As the peloton took a natural break, the gap went out to 1.15. At this point, Kluge had extremely bad luck as he suffered a mechanical and he was never able to make it back to the front group.


At the 60km mark, the gap had gone out to 2.05 while Moreno Hofland (LottoNL-Jumbo) worked his way back to the peloton after a puncture. Castelijns was first at the top of the Loorberg, leading Poutsman and Meersman across the line.


KOM points for Meersman

At the top, the gap was 3.15 and when Meersman beat Castelijns and Bol in the KOM sprint on the Camerig, it had gone out to 3.50. The order of passage was the same as they went up the Gulperberg at a time when the gap was 4.05. Here Sbaragli was briefly distanced but he managed to rejoin the peloton.


Meersman also beat Bol and Poutsma in the final KOM sprint on the Eyserbosweg and here Sbaragli was again dropped. Meanwhile, Roy Eefting was disqualified for holding onto his team car.


The chase gets organized

With the climbing out of the way, the peloton upped the pace and they had brought the gap down to 3.05 at the 100km mark. At this point, Jo Piels sprinter Jeff Vermeulen left the race.

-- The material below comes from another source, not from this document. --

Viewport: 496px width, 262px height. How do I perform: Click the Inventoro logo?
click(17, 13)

Sbaragli had rejoined the front group and instead it was Castelijns who got dropped when they went up an uncategorized climb. He fell back to the peloton that was now just 1.55 behind the leaders.


Lots of punctures

Both Hamelink and Keisse punctured out of the front group but they both managed to rejoin the group after Bol had beaten Poutsma and Konrad in the first intermediate sprint. At this point, the gap was only 1.20 with 63km remaining.


Meersman and Keisse decided to make a team attack and they got a gap. Meanwhile, Hamelink was suffering as he was getting distanced from the escape.


Lotto Soudal in control

The front septet got back together and had managed to extend their advantage to 1.40. Meanwhile, Guillaume Van Keirsbulck, Oscar Riesebeek and Beukeboom abandoned.

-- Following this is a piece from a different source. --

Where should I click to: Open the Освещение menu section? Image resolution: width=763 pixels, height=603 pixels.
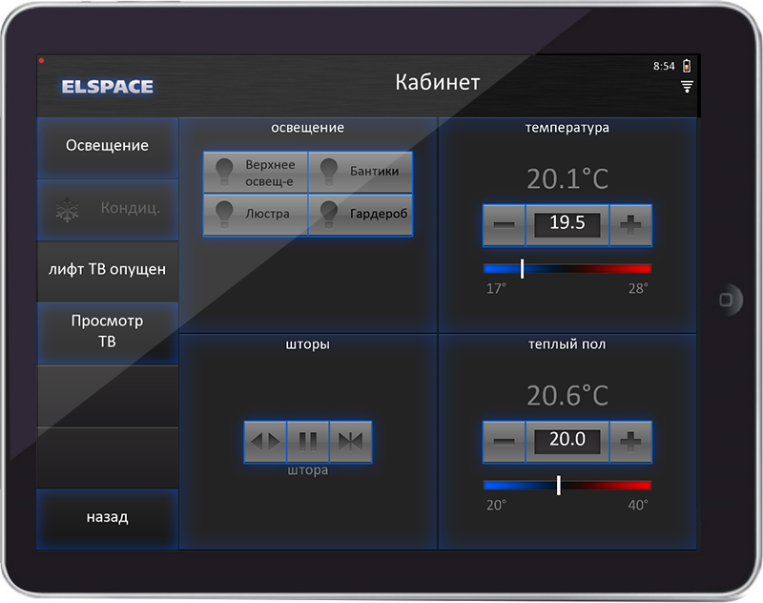pyautogui.click(x=107, y=146)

In the peloton, Lotto Soudal had taken control but they were losing ground. As it started to rain again with 40km to go, the gap had gone out to 2.30.


The break splits up

Lotto Soudal upped the pace and as they got some help from Roompot, the gap was coming down. As they entered the final 25km, it was only 1.25 and when Keisse beat Bol and Curvers in the second intermediate sprint at the first passage of the finish line it was 40 seconds.


The gap was rapidly coming down and as they entered the final 20km, it was only 20 seconds. This was the signal for Keisse, Meersman and Curvers to attack and even though Bol desperately tried to join them, the rest of the group was caught.


Greipel takes the win

The front trio still had an advantage of 17 seconds as they entered the final lap. However, they had no chance against the speeding peloton and with less than 5km to go, they were brought back.


Timothy Stevens (Vastgoedservice) tried a solo attack but he was quickly brought back. It was Lotto Soudal in control before Tospport Vlaanderen took over as they passed the flamme rouge. However, Greipel was in well-placed in fourth position and he turned out to be the fastest in the sprint.